WORK INSTRUCTION
Take each line of the listing that has the string "screenshot" and report it.

INFORMATION
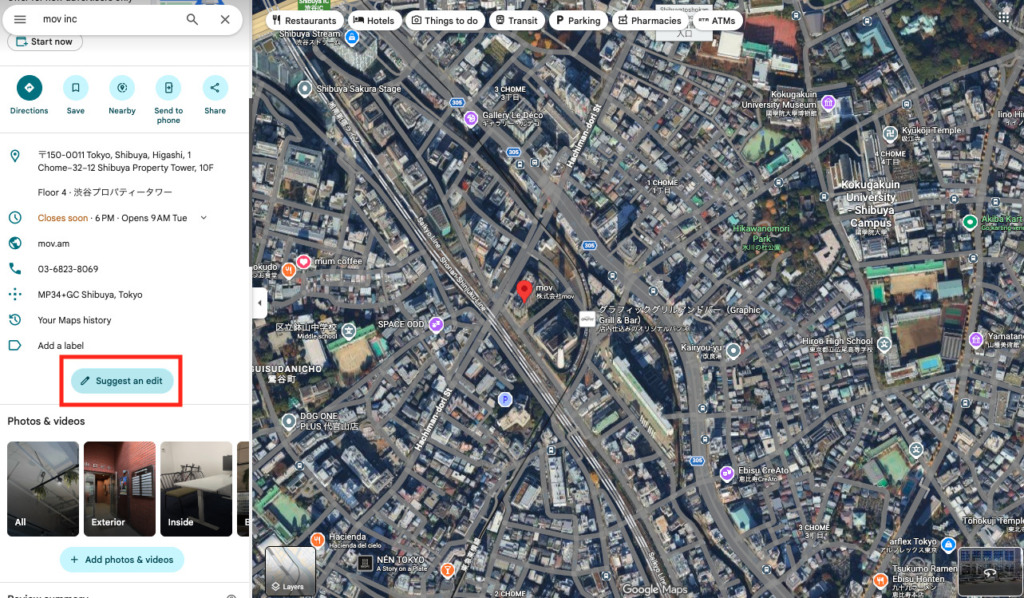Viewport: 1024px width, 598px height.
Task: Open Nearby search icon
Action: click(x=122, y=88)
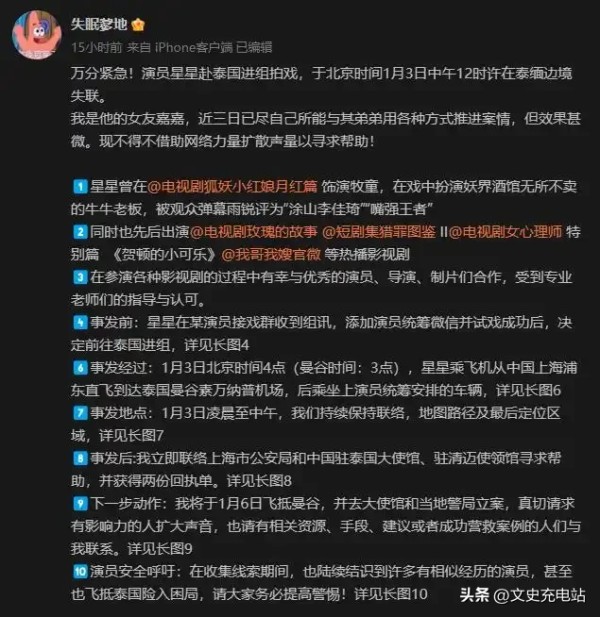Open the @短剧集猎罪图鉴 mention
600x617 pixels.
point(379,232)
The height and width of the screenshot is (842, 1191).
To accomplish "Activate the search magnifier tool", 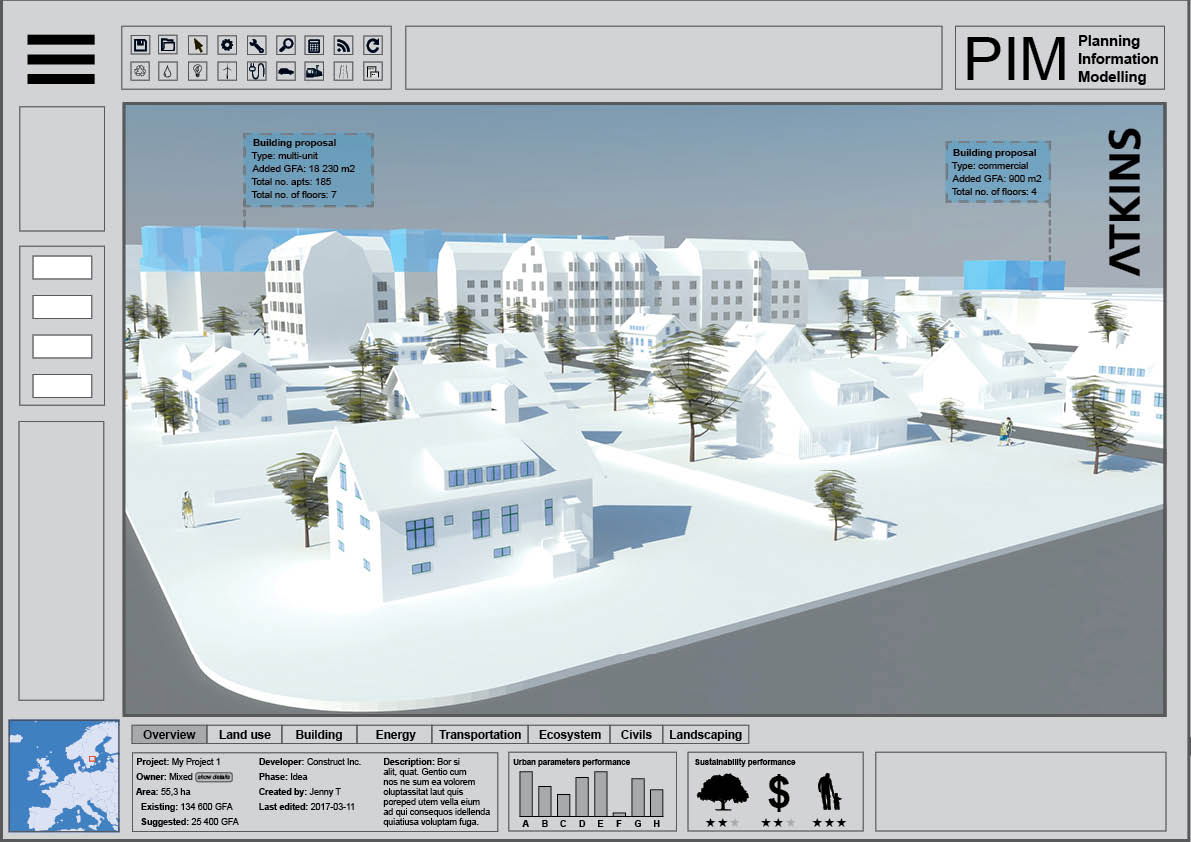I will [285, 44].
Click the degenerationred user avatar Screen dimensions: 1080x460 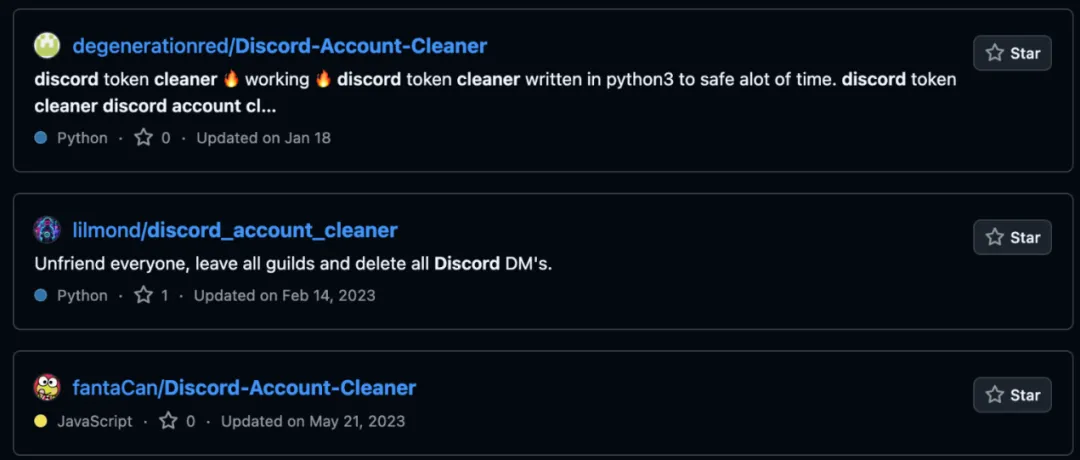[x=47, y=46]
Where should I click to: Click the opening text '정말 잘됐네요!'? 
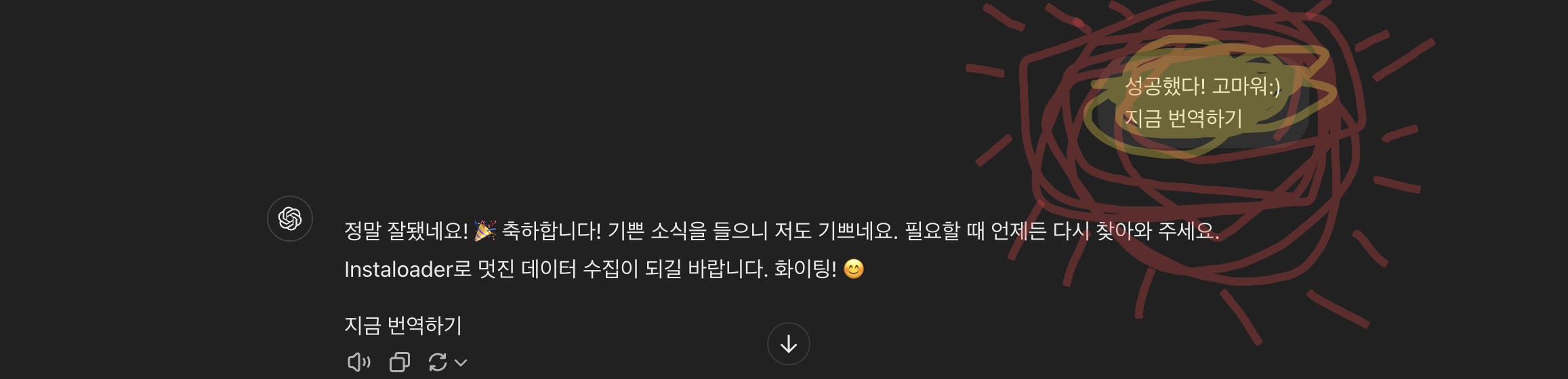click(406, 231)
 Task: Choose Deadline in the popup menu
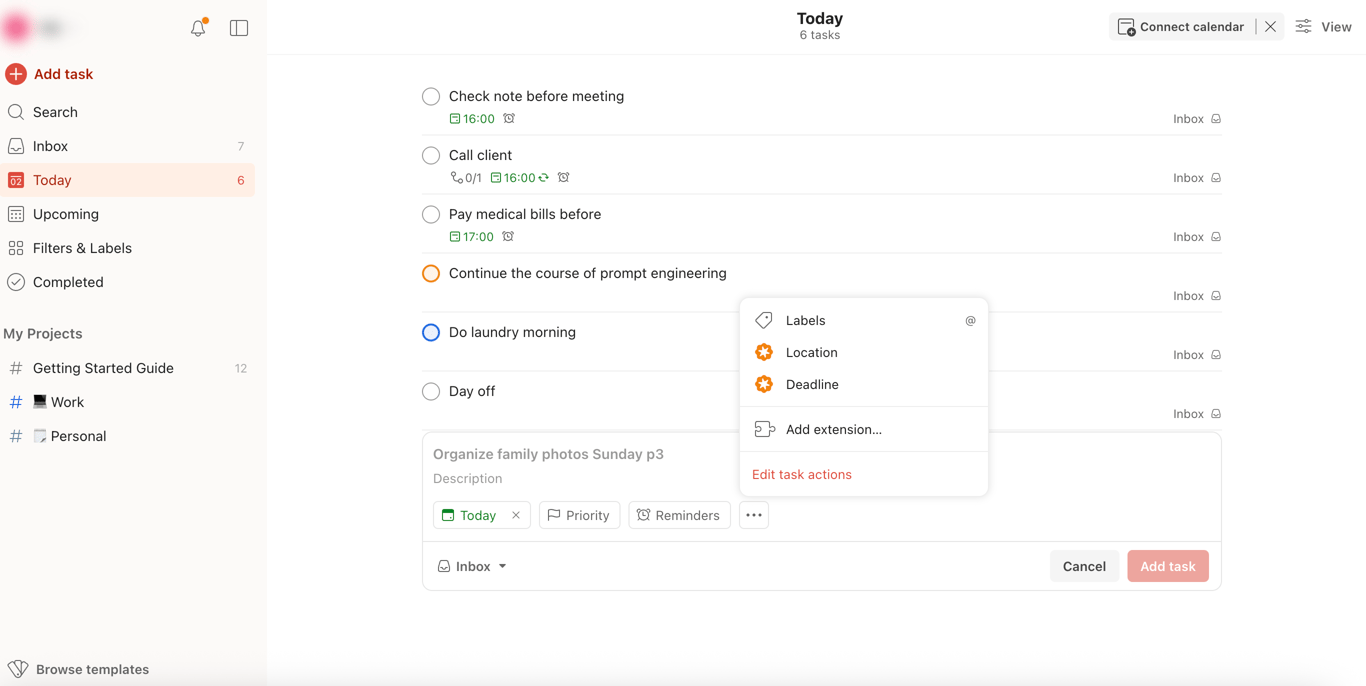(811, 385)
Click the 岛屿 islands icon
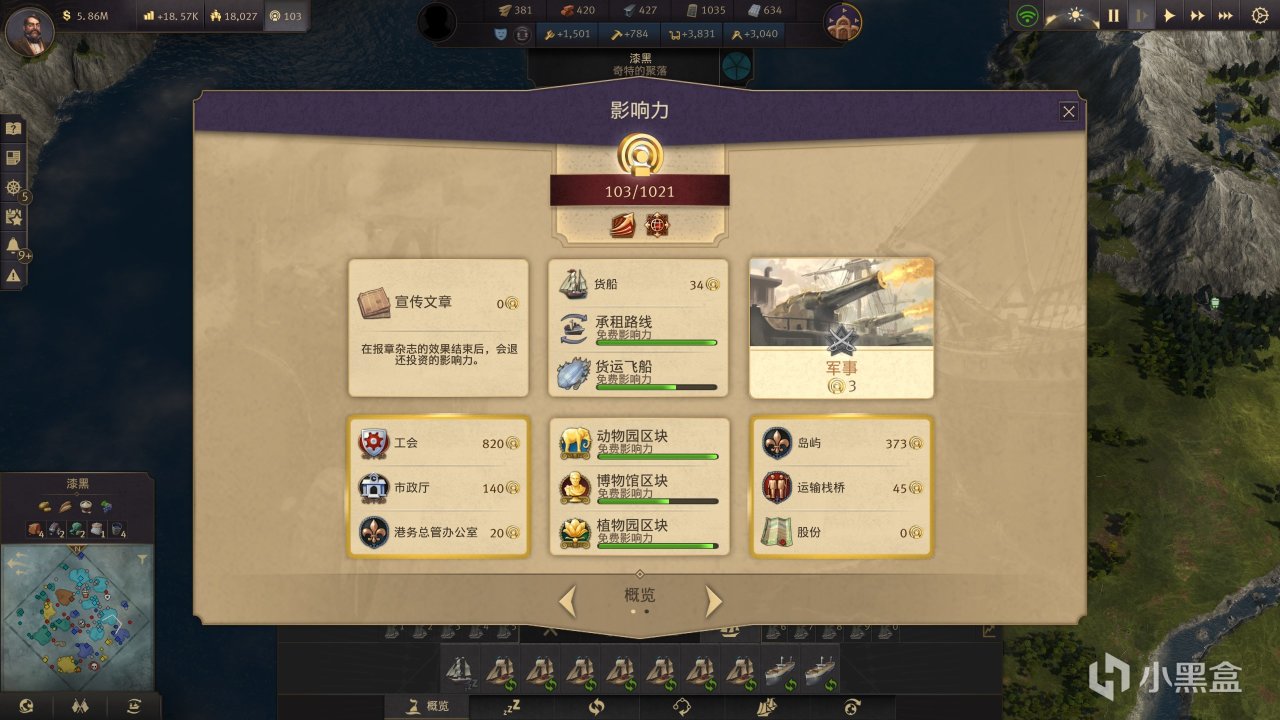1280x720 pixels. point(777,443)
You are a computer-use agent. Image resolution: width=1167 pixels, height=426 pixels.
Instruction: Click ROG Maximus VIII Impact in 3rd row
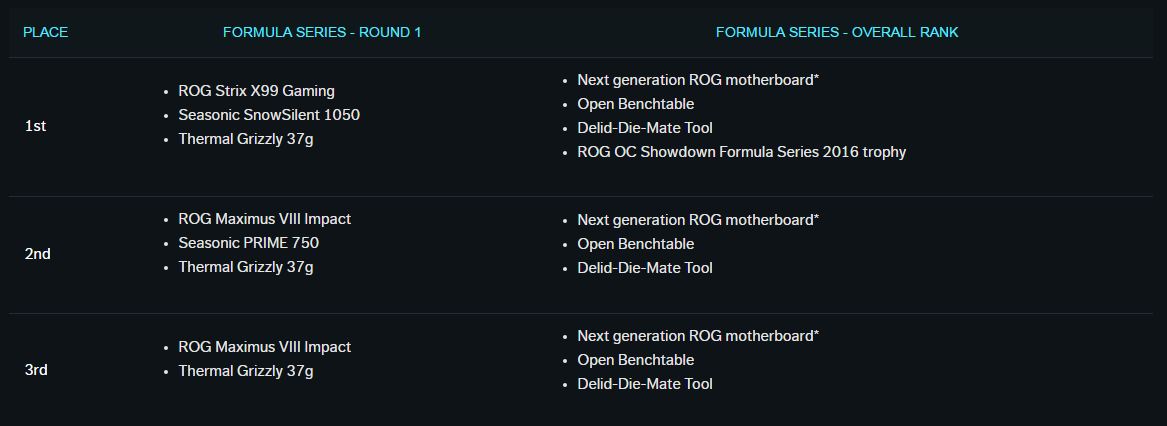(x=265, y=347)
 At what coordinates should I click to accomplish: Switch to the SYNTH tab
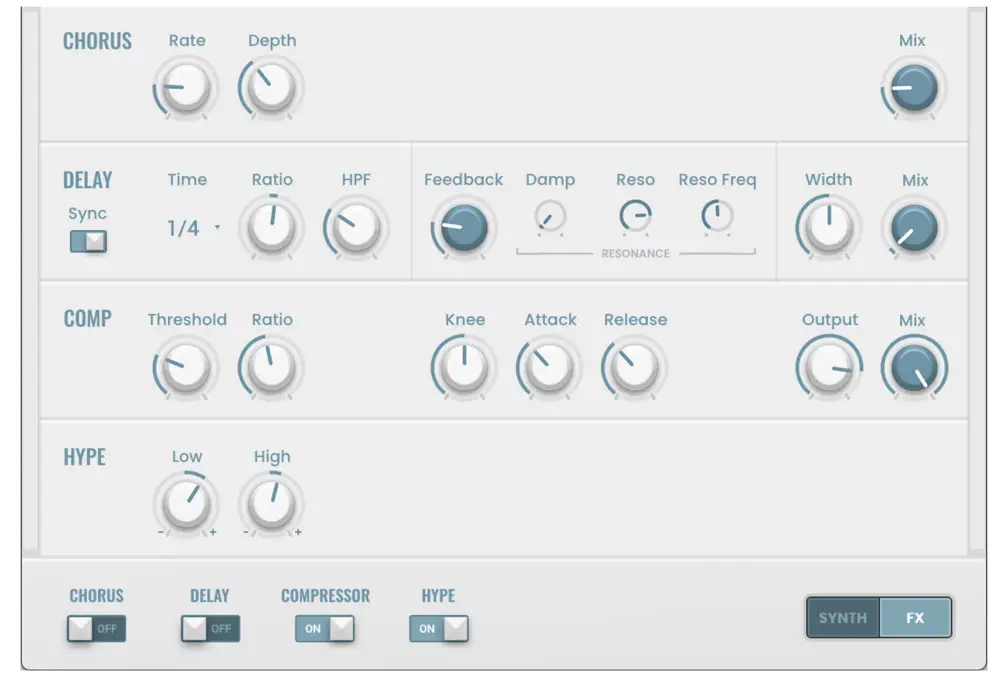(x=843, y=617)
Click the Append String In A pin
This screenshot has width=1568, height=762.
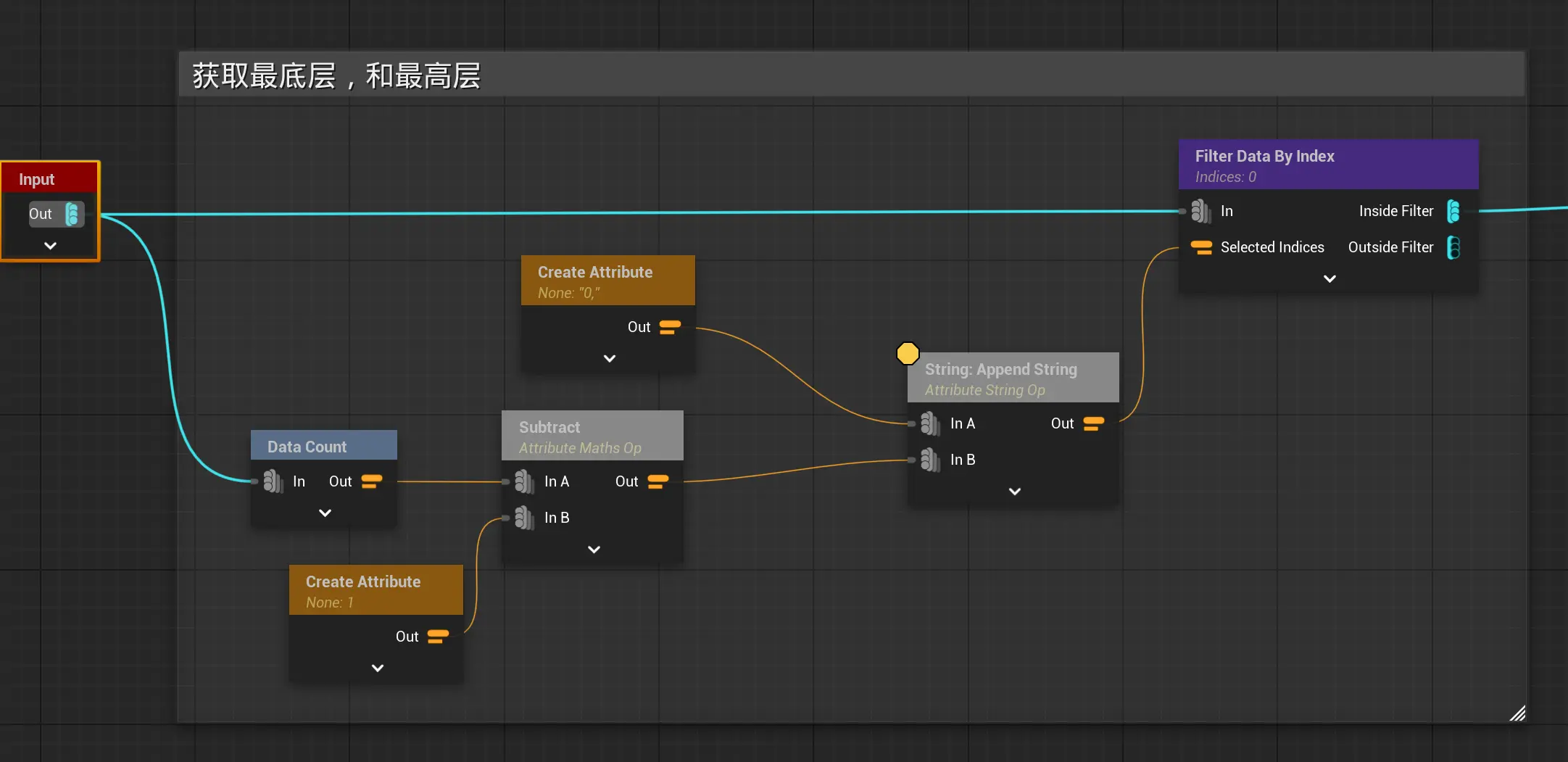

RESULT BELOW
The height and width of the screenshot is (842, 1191).
This screenshot has width=1568, height=762.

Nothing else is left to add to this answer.